Last year I mentioned that during Scotland’s 1904 Antarctic expedition, piper Gilbert Kerr had serenaded a penguin:
Well, by Ernest Shackleton’s expedition three years later they’d advanced to gramophones:
This doesn’t seem to have gone any better, but it’s increasingly clear that we’re the obtuse ones. Shackleton’s biologist, James Murray, wrote, “They came up to a party of strangers in a straggling procession, some big aldermanic fellow leading. At a respectful distance they halted, and the old male waddled close up and bowed gravely until his head almost touched his breast. With his head still bowed he made a long speech in a muttering manner, and having finished his speech he still kept his head bowed for a few seconds for politeness sake, and then raising it he described with his bill as large a circle as the joints of his neck would allow, and finally looked into our faces to see if we understood. If we had not, as usually was the case, he tried again.

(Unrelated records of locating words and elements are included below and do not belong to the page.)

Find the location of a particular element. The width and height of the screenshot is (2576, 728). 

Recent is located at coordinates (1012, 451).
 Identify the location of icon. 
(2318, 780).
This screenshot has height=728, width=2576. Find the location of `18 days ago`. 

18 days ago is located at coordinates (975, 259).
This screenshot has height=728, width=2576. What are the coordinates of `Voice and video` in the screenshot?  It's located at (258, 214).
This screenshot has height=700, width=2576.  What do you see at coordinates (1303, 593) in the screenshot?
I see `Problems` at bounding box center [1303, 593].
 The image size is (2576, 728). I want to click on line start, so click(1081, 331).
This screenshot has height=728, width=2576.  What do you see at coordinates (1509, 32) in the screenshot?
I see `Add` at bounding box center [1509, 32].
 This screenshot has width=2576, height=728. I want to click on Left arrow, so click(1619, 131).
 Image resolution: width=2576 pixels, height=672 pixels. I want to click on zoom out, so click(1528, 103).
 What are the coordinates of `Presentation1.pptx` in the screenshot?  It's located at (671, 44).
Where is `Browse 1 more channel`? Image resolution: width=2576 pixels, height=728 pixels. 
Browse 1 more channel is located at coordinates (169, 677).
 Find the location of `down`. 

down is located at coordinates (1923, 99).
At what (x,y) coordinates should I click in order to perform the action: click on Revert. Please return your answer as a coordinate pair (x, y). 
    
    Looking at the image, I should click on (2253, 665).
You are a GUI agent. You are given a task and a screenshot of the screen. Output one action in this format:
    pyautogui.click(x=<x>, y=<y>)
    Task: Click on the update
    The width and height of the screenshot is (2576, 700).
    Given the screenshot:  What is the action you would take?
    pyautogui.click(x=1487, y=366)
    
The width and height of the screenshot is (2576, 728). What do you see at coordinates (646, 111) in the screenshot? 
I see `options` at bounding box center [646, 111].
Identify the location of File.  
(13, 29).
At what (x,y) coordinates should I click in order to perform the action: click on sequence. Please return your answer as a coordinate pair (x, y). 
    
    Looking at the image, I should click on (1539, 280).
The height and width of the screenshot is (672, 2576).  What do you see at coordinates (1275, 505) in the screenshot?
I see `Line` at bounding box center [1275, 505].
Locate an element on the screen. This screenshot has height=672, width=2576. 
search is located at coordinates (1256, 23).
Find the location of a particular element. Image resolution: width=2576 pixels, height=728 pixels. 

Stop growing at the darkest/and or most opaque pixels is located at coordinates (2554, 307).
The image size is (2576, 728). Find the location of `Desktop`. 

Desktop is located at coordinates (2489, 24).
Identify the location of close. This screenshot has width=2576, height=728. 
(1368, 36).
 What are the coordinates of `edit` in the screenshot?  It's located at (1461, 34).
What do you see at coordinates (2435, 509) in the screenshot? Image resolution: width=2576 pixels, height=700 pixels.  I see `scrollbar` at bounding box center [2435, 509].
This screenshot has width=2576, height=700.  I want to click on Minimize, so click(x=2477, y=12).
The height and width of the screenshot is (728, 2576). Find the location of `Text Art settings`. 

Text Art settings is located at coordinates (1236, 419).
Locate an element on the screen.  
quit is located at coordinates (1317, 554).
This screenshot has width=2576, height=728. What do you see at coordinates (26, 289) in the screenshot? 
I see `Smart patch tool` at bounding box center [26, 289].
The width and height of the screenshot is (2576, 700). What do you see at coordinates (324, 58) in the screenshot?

“He was infinitely patient with our stupidity, but his followers were not so patient with him, and presently they would become sure that he was making a mess of it. Then another male would waddle forward and elbow the first Emperor aside as if to say, ‘I’ll show you how it ought to be done,’ and went again through the whole business.”
“They are the civilized nations of the Antarctic regions, and their civilization, if much simpler than ours, is in some respects higher and more worthy of the name.”